Records shown Start Marker

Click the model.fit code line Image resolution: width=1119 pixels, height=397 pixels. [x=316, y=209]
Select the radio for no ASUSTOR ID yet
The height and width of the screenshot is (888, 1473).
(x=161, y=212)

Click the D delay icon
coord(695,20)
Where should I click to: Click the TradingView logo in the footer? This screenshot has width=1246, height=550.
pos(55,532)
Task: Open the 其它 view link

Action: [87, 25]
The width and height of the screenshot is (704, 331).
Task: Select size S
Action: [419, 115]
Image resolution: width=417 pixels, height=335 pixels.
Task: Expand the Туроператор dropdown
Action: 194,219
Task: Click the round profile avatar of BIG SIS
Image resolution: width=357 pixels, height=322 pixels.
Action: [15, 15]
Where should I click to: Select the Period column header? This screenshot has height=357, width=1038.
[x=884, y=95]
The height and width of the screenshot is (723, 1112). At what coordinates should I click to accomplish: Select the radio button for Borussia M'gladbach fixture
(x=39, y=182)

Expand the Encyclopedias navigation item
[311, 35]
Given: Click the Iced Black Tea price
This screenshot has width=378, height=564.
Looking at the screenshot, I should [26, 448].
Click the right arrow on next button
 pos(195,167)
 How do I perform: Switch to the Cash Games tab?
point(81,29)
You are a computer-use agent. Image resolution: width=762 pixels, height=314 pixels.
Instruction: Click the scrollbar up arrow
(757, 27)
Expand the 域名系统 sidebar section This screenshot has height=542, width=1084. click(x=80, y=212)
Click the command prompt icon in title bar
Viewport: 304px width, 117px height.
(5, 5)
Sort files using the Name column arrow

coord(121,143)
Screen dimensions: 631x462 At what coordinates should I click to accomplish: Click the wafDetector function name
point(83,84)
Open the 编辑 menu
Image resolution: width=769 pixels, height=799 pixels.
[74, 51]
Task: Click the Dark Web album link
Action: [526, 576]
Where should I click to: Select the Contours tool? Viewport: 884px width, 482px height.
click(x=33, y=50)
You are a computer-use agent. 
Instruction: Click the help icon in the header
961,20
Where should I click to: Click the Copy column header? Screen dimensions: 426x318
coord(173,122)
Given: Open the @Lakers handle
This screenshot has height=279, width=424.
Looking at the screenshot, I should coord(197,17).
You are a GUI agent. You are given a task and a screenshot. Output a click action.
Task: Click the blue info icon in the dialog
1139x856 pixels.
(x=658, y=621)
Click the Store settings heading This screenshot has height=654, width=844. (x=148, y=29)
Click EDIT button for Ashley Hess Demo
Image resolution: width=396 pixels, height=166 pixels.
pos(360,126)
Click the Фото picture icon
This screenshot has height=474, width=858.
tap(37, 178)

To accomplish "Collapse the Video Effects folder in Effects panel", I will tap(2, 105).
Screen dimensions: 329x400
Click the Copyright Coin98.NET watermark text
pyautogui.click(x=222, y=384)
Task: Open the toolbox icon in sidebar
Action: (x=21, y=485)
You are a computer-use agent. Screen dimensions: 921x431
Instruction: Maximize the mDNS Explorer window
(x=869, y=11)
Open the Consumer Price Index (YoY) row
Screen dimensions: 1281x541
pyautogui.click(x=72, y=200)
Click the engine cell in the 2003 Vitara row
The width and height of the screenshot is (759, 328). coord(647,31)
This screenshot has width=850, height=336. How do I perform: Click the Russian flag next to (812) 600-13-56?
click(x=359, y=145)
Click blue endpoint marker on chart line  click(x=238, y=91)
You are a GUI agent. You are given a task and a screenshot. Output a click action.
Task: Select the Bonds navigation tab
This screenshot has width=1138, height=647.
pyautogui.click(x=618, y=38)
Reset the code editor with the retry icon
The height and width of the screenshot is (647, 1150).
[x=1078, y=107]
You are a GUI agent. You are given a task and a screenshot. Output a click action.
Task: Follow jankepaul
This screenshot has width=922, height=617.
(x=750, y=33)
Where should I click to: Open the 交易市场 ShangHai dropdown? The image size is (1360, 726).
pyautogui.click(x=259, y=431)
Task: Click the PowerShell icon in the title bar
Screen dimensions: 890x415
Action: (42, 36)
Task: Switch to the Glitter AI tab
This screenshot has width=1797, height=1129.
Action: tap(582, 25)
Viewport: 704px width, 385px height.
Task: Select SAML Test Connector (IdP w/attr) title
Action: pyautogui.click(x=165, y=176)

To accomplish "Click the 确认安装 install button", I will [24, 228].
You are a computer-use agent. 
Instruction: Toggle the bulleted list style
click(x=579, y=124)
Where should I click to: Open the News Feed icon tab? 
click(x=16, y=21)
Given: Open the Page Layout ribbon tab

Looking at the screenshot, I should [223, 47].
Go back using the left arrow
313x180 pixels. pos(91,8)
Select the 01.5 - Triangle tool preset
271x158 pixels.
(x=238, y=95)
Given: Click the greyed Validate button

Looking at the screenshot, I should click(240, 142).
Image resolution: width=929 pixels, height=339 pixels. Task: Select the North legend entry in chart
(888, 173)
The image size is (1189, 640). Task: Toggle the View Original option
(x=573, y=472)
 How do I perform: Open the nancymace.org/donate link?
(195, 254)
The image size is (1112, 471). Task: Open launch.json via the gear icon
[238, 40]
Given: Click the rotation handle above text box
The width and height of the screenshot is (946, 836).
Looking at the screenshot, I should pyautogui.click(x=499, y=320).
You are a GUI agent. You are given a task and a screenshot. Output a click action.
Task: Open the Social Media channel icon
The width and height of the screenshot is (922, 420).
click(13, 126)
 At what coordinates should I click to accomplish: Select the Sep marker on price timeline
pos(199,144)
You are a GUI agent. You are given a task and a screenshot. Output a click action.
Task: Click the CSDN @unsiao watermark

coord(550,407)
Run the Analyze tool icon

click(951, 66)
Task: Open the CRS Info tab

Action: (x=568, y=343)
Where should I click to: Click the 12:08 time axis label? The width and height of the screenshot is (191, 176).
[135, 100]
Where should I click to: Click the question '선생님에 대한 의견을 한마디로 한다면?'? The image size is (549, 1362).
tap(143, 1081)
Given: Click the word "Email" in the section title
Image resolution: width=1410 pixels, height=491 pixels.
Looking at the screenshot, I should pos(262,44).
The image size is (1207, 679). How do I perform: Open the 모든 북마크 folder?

Records shown End Marker

### Task goal
This exercise requires all the entries to be written out again exactly.

### Exercise output
Click the model.fit code line Image resolution: width=1119 pixels, height=397 pixels. [x=316, y=209]
Select the radio for no ASUSTOR ID yet
The height and width of the screenshot is (888, 1473).
(x=161, y=212)

Click the D delay icon
coord(695,20)
Where should I click to: Click the TradingView logo in the footer? This screenshot has width=1246, height=550.
pos(55,532)
Task: Open the 其它 view link

Action: [87, 25]
The width and height of the screenshot is (704, 331).
Task: Select size S
Action: [419, 115]
Image resolution: width=417 pixels, height=335 pixels.
Task: Expand the Туроператор dropdown
Action: 194,219
Task: Click the round profile avatar of BIG SIS
Image resolution: width=357 pixels, height=322 pixels.
Action: [15, 15]
Where should I click to: Select the Period column header? This screenshot has height=357, width=1038.
[x=884, y=95]
The height and width of the screenshot is (723, 1112). At what coordinates should I click to accomplish: Select the radio button for Borussia M'gladbach fixture
(x=39, y=182)

Expand the Encyclopedias navigation item
[311, 35]
Given: Click the Iced Black Tea price
This screenshot has width=378, height=564.
Looking at the screenshot, I should [26, 448].
Click the right arrow on next button
 pos(195,167)
 How do I perform: Switch to the Cash Games tab?
point(81,29)
You are a computer-use agent. Image resolution: width=762 pixels, height=314 pixels.
Instruction: Click the scrollbar up arrow
(757, 27)
Expand the 域名系统 sidebar section This screenshot has height=542, width=1084. click(x=80, y=212)
Click the command prompt icon in title bar
Viewport: 304px width, 117px height.
(5, 5)
Sort files using the Name column arrow

coord(121,143)
Screen dimensions: 631x462 At what coordinates should I click to accomplish: Click the wafDetector function name
point(83,84)
Open the 编辑 menu
Image resolution: width=769 pixels, height=799 pixels.
[74, 51]
Task: Click the Dark Web album link
Action: [526, 576]
Where should I click to: Select the Contours tool? Viewport: 884px width, 482px height.
click(x=33, y=50)
You are a computer-use agent. 
Instruction: Click the help icon in the header
961,20
Where should I click to: Click the Copy column header? Screen dimensions: 426x318
coord(173,122)
Given: Open the @Lakers handle
This screenshot has height=279, width=424.
Looking at the screenshot, I should coord(197,17).
You are a GUI agent. You are given a task and a screenshot. Output a click action.
Task: Click the blue info icon in the dialog
1139x856 pixels.
(x=658, y=621)
Click the Store settings heading This screenshot has height=654, width=844. (x=148, y=29)
Click EDIT button for Ashley Hess Demo
Image resolution: width=396 pixels, height=166 pixels.
pos(360,126)
Click the Фото picture icon
This screenshot has height=474, width=858.
tap(37, 178)

To accomplish "Collapse the Video Effects folder in Effects panel", I will tap(2, 105).
Screen dimensions: 329x400
Click the Copyright Coin98.NET watermark text
pyautogui.click(x=222, y=384)
Task: Open the toolbox icon in sidebar
Action: (x=21, y=485)
You are a computer-use agent. Screen dimensions: 921x431
Instruction: Maximize the mDNS Explorer window
(x=869, y=11)
Open the Consumer Price Index (YoY) row
Screen dimensions: 1281x541
pyautogui.click(x=72, y=200)
Click the engine cell in the 2003 Vitara row
The width and height of the screenshot is (759, 328). coord(647,31)
This screenshot has width=850, height=336. How do I perform: Click the Russian flag next to (812) 600-13-56?
click(x=359, y=145)
Click blue endpoint marker on chart line  click(x=238, y=91)
You are a GUI agent. You are given a task and a screenshot. Output a click action.
Task: Select the Bonds navigation tab
This screenshot has width=1138, height=647.
pyautogui.click(x=618, y=38)
Reset the code editor with the retry icon
The height and width of the screenshot is (647, 1150).
[x=1078, y=107]
You are a GUI agent. You are given a task and a screenshot. Output a click action.
Task: Follow jankepaul
This screenshot has width=922, height=617.
(x=750, y=33)
Where should I click to: Open the 交易市场 ShangHai dropdown? The image size is (1360, 726).
pyautogui.click(x=259, y=431)
Task: Click the PowerShell icon in the title bar
Screen dimensions: 890x415
Action: (42, 36)
Task: Switch to the Glitter AI tab
This screenshot has width=1797, height=1129.
Action: tap(582, 25)
Viewport: 704px width, 385px height.
Task: Select SAML Test Connector (IdP w/attr) title
Action: pyautogui.click(x=165, y=176)

To accomplish "Click the 确认安装 install button", I will [24, 228].
You are a computer-use agent. 
Instruction: Toggle the bulleted list style
click(x=579, y=124)
Where should I click to: Open the News Feed icon tab? 
click(x=16, y=21)
Given: Open the Page Layout ribbon tab

Looking at the screenshot, I should [223, 47].
Go back using the left arrow
313x180 pixels. pos(91,8)
Select the 01.5 - Triangle tool preset
271x158 pixels.
(x=238, y=95)
Given: Click the greyed Validate button

Looking at the screenshot, I should click(240, 142).
Image resolution: width=929 pixels, height=339 pixels. Task: Select the North legend entry in chart
(888, 173)
The image size is (1189, 640). Task: Toggle the View Original option
(x=573, y=472)
 How do I perform: Open the nancymace.org/donate link?
(195, 254)
The image size is (1112, 471). Task: Open launch.json via the gear icon
[238, 40]
Given: Click the rotation handle above text box
The width and height of the screenshot is (946, 836).
Looking at the screenshot, I should pyautogui.click(x=499, y=320).
You are a GUI agent. You are given a task and a screenshot. Output a click action.
Task: Open the Social Media channel icon
The width and height of the screenshot is (922, 420).
click(13, 126)
 At what coordinates should I click to accomplish: Select the Sep marker on price timeline
pos(199,144)
You are a GUI agent. You are given a task and a screenshot. Output a click action.
Task: Click the CSDN @unsiao watermark

coord(550,407)
Run the Analyze tool icon

click(951, 66)
Task: Open the CRS Info tab

Action: (x=568, y=343)
Where should I click to: Click the 12:08 time axis label? The width and height of the screenshot is (191, 176).
[135, 100]
Where should I click to: Click the question '선생님에 대한 의견을 한마디로 한다면?'? The image size is (549, 1362).
tap(143, 1081)
Given: Click the word "Email" in the section title
Image resolution: width=1410 pixels, height=491 pixels.
Looking at the screenshot, I should pos(262,44).
The image size is (1207, 679). How do I perform: Open the 모든 북마크 folder?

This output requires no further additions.